_What is being asked:_ Below is a set of records. Please retype every one exactly.

START Input data

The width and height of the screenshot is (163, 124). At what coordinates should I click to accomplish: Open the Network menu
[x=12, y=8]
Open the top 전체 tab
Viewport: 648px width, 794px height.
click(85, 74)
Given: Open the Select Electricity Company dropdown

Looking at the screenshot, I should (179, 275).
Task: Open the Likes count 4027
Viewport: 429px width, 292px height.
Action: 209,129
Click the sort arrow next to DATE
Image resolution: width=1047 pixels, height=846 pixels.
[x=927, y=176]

END Input data

_Written answer:_
The width and height of the screenshot is (163, 124). At what coordinates should I click to accomplish: Open the Network menu
[x=12, y=8]
Open the top 전체 tab
Viewport: 648px width, 794px height.
click(85, 74)
Given: Open the Select Electricity Company dropdown

Looking at the screenshot, I should (179, 275).
Task: Open the Likes count 4027
Viewport: 429px width, 292px height.
Action: 209,129
Click the sort arrow next to DATE
Image resolution: width=1047 pixels, height=846 pixels.
[x=927, y=176]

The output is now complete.